▸ **Work instructions**: Find the line below that contains "info@cmjbarfitting.co.uk (768, 14)". Transcribe it and every line after it exactly, adding nothing.

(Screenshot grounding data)
((
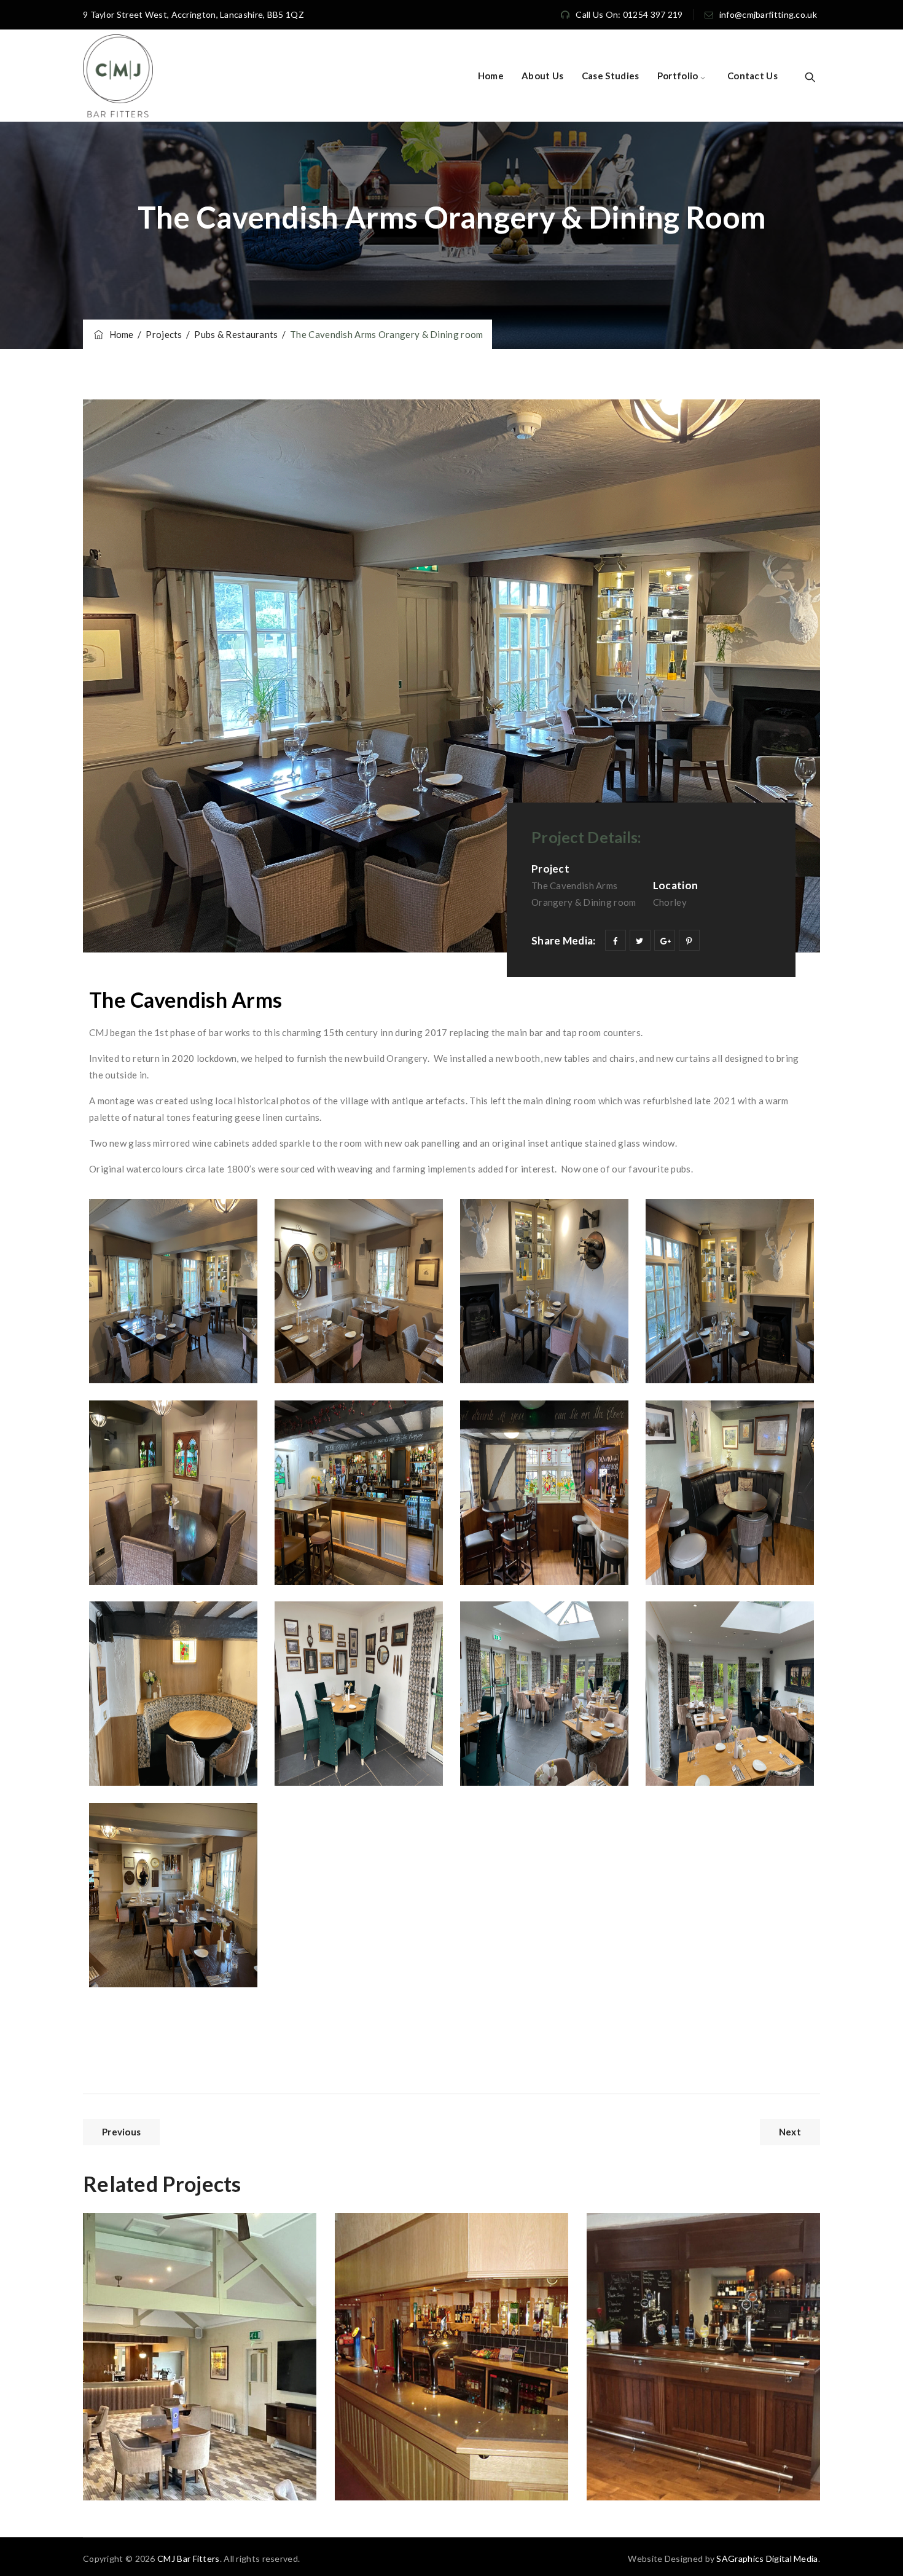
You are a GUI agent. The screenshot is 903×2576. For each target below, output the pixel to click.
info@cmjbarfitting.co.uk (768, 14)
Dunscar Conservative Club (451, 2252)
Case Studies (610, 75)
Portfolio (677, 75)
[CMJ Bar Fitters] (118, 75)
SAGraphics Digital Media (767, 2558)
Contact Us (752, 75)
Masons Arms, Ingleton (689, 2252)
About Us (542, 75)
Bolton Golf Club (166, 2252)
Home (491, 75)
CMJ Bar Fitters (188, 2558)
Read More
))
▸ **Your solution**:
info@cmjbarfitting.co.uk (768, 14)
Dunscar Conservative Club (451, 2252)
Case Studies (610, 75)
Portfolio (677, 75)
[CMJ Bar Fitters] (118, 75)
SAGraphics Digital Media (767, 2558)
Contact Us (752, 75)
Masons Arms, Ingleton (689, 2252)
About Us (542, 75)
Bolton Golf Club (166, 2252)
Home (491, 75)
CMJ Bar Fitters (188, 2558)
Read More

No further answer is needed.